_Records provided_:

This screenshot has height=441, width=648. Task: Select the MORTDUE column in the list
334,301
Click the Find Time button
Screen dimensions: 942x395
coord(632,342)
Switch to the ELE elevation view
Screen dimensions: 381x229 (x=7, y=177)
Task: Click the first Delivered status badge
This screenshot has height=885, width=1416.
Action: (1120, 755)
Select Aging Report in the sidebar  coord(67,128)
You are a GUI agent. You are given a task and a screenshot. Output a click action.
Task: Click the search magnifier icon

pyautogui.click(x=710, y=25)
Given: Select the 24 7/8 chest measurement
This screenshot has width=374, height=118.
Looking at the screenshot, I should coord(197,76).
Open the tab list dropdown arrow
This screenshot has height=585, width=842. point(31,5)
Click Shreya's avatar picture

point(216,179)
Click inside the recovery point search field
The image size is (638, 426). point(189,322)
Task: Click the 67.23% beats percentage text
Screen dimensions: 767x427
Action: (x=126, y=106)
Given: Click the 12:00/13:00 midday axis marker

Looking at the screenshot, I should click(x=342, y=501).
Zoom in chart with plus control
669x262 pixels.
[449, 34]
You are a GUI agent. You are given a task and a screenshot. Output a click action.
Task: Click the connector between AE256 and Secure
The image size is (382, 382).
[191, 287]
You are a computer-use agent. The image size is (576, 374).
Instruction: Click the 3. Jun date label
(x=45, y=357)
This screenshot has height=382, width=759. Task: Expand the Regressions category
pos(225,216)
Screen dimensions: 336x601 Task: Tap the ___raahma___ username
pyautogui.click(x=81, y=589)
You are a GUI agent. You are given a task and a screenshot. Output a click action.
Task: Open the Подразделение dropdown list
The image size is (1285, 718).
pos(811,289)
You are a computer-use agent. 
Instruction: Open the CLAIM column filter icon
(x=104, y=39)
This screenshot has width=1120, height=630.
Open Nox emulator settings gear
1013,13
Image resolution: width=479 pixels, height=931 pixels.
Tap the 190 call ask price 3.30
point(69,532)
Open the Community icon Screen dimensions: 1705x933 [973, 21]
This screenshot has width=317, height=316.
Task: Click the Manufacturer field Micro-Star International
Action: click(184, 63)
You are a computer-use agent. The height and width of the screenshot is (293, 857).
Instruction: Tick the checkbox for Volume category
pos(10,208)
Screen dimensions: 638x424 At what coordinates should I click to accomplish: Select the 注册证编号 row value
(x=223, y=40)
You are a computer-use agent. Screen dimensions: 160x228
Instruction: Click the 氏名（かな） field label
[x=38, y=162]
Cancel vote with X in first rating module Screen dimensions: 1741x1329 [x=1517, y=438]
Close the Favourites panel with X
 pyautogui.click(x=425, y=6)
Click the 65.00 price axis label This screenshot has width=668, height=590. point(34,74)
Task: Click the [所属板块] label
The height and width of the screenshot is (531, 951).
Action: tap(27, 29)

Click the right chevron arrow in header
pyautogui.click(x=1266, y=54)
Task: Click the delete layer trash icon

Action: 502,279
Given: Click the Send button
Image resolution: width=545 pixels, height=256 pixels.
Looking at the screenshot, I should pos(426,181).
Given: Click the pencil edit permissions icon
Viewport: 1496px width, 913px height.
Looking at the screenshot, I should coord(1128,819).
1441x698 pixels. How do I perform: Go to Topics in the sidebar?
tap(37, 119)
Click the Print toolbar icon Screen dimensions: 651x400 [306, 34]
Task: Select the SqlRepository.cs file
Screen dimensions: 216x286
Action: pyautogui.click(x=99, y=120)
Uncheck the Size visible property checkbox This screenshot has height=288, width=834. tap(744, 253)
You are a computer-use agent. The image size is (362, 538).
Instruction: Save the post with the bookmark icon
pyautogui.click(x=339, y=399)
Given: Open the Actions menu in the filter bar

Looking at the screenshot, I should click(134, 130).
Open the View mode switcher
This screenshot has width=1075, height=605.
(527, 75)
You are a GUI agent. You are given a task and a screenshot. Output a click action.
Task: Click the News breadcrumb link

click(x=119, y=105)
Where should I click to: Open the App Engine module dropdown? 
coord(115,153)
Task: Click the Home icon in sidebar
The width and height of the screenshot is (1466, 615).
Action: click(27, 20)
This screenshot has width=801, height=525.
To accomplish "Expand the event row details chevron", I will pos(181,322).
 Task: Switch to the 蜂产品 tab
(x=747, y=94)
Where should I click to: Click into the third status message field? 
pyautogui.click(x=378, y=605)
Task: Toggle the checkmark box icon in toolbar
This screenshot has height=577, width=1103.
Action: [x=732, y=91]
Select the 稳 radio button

_Goal_: Reproduce every one of the records above word for word, keeping each line and its order unchanged.

_Solution to this task_:
This screenshot has height=441, width=648. Task: Select the MORTDUE column in the list
334,301
Click the Find Time button
Screen dimensions: 942x395
coord(632,342)
Switch to the ELE elevation view
Screen dimensions: 381x229 (x=7, y=177)
Task: Click the first Delivered status badge
This screenshot has height=885, width=1416.
Action: (1120, 755)
Select Aging Report in the sidebar  coord(67,128)
You are a GUI agent. You are given a task and a screenshot. Output a click action.
Task: Click the search magnifier icon

pyautogui.click(x=710, y=25)
Given: Select the 24 7/8 chest measurement
This screenshot has width=374, height=118.
Looking at the screenshot, I should coord(197,76).
Open the tab list dropdown arrow
This screenshot has height=585, width=842. point(31,5)
Click Shreya's avatar picture

point(216,179)
Click inside the recovery point search field
The image size is (638, 426). point(189,322)
Task: Click the 67.23% beats percentage text
Screen dimensions: 767x427
Action: (x=126, y=106)
Given: Click the 12:00/13:00 midday axis marker

Looking at the screenshot, I should click(x=342, y=501).
Zoom in chart with plus control
669x262 pixels.
[449, 34]
You are a GUI agent. You are given a task and a screenshot. Output a click action.
Task: Click the connector between AE256 and Secure
The image size is (382, 382).
[191, 287]
You are a computer-use agent. The image size is (576, 374).
Instruction: Click the 3. Jun date label
(x=45, y=357)
This screenshot has height=382, width=759. Task: Expand the Regressions category
pos(225,216)
Screen dimensions: 336x601 Task: Tap the ___raahma___ username
pyautogui.click(x=81, y=589)
You are a GUI agent. You are given a task and a screenshot. Output a click action.
Task: Open the Подразделение dropdown list
The image size is (1285, 718).
pos(811,289)
You are a computer-use agent. 
Instruction: Open the CLAIM column filter icon
(x=104, y=39)
This screenshot has width=1120, height=630.
Open Nox emulator settings gear
1013,13
Image resolution: width=479 pixels, height=931 pixels.
Tap the 190 call ask price 3.30
point(69,532)
Open the Community icon Screen dimensions: 1705x933 [973, 21]
This screenshot has width=317, height=316.
Task: Click the Manufacturer field Micro-Star International
Action: click(184, 63)
You are a computer-use agent. The height and width of the screenshot is (293, 857).
Instruction: Tick the checkbox for Volume category
pos(10,208)
Screen dimensions: 638x424 At what coordinates should I click to accomplish: Select the 注册证编号 row value
(x=223, y=40)
You are a computer-use agent. Screen dimensions: 160x228
Instruction: Click the 氏名（かな） field label
[x=38, y=162]
Cancel vote with X in first rating module Screen dimensions: 1741x1329 [x=1517, y=438]
Close the Favourites panel with X
 pyautogui.click(x=425, y=6)
Click the 65.00 price axis label This screenshot has width=668, height=590. point(34,74)
Task: Click the [所属板块] label
The height and width of the screenshot is (531, 951).
Action: tap(27, 29)

Click the right chevron arrow in header
pyautogui.click(x=1266, y=54)
Task: Click the delete layer trash icon

Action: 502,279
Given: Click the Send button
Image resolution: width=545 pixels, height=256 pixels.
Looking at the screenshot, I should pos(426,181).
Given: Click the pencil edit permissions icon
Viewport: 1496px width, 913px height.
Looking at the screenshot, I should coord(1128,819).
1441x698 pixels. How do I perform: Go to Topics in the sidebar?
tap(37, 119)
Click the Print toolbar icon Screen dimensions: 651x400 [306, 34]
Task: Select the SqlRepository.cs file
Screen dimensions: 216x286
Action: pyautogui.click(x=99, y=120)
Uncheck the Size visible property checkbox This screenshot has height=288, width=834. tap(744, 253)
You are a computer-use agent. The image size is (362, 538).
Instruction: Save the post with the bookmark icon
pyautogui.click(x=339, y=399)
Given: Open the Actions menu in the filter bar

Looking at the screenshot, I should click(134, 130).
Open the View mode switcher
This screenshot has width=1075, height=605.
(527, 75)
You are a GUI agent. You are given a task and a screenshot. Output a click action.
Task: Click the News breadcrumb link

click(x=119, y=105)
Where should I click to: Open the App Engine module dropdown? 
coord(115,153)
Task: Click the Home icon in sidebar
The width and height of the screenshot is (1466, 615).
Action: click(27, 20)
This screenshot has width=801, height=525.
To accomplish "Expand the event row details chevron", I will pos(181,322).
 Task: Switch to the 蜂产品 tab
(x=747, y=94)
Where should I click to: Click into the third status message field? 
pyautogui.click(x=378, y=605)
Task: Toggle the checkmark box icon in toolbar
This screenshot has height=577, width=1103.
Action: [x=732, y=91]
Select the 稳 radio button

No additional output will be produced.